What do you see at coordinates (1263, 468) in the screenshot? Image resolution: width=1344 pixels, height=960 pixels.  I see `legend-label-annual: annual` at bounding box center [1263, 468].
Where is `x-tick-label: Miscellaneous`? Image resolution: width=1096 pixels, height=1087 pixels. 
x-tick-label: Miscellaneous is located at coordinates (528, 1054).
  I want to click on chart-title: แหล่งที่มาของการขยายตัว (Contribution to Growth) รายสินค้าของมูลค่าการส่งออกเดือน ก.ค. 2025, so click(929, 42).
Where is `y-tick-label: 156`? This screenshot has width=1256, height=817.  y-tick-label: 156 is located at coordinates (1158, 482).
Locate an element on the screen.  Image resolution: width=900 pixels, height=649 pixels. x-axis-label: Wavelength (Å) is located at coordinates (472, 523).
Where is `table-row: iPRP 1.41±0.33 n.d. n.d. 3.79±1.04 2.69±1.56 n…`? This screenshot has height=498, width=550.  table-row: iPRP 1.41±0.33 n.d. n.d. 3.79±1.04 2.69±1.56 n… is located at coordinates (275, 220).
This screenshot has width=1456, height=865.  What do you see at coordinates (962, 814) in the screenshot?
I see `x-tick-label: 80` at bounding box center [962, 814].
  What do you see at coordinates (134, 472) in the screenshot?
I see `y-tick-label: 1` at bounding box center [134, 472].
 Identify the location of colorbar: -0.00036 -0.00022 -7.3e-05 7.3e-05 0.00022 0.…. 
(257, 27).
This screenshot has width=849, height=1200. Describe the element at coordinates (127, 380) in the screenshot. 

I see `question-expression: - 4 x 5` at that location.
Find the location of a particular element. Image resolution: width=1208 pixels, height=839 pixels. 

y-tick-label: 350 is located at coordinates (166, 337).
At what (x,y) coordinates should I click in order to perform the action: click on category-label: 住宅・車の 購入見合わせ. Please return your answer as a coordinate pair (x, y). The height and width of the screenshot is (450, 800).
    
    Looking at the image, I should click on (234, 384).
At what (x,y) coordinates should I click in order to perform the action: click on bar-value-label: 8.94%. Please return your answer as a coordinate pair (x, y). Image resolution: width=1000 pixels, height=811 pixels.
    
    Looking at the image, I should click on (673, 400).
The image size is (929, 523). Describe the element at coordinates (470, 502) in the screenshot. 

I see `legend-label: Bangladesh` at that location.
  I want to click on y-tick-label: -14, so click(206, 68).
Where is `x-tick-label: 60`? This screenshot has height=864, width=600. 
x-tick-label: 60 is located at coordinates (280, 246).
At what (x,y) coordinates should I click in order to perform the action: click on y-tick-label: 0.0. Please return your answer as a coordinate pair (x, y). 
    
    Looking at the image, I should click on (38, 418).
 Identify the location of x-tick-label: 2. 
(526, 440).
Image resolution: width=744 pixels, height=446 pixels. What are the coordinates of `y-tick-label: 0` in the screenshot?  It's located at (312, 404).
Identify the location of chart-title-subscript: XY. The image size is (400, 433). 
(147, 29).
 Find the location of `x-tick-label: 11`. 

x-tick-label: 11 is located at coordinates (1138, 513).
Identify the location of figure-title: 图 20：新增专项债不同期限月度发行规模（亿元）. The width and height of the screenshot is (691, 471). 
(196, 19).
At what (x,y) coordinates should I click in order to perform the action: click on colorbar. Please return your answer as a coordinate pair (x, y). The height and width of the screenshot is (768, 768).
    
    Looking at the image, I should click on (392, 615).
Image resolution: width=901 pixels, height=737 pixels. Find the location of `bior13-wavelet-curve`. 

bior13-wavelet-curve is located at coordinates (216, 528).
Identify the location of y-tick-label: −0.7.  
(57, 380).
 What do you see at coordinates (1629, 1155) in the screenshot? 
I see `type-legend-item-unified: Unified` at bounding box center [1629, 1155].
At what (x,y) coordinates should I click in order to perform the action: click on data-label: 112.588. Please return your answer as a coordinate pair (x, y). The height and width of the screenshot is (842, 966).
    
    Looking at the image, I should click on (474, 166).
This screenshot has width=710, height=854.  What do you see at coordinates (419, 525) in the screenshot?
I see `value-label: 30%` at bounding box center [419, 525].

::::::

# [Instructions to follow]
Copy the rows from the line with "Image resolution: width=901" through the end of the rows, keeping both ends.

# [Solution]
Image resolution: width=901 pixels, height=737 pixels. Find the location of `bior13-wavelet-curve`. 

bior13-wavelet-curve is located at coordinates (216, 528).
Identify the location of y-tick-label: −0.7.  
(57, 380).
 What do you see at coordinates (1629, 1155) in the screenshot? 
I see `type-legend-item-unified: Unified` at bounding box center [1629, 1155].
At what (x,y) coordinates should I click in order to perform the action: click on data-label: 112.588. Please return your answer as a coordinate pair (x, y). The height and width of the screenshot is (842, 966).
    
    Looking at the image, I should click on (474, 166).
This screenshot has width=710, height=854.  What do you see at coordinates (419, 525) in the screenshot?
I see `value-label: 30%` at bounding box center [419, 525].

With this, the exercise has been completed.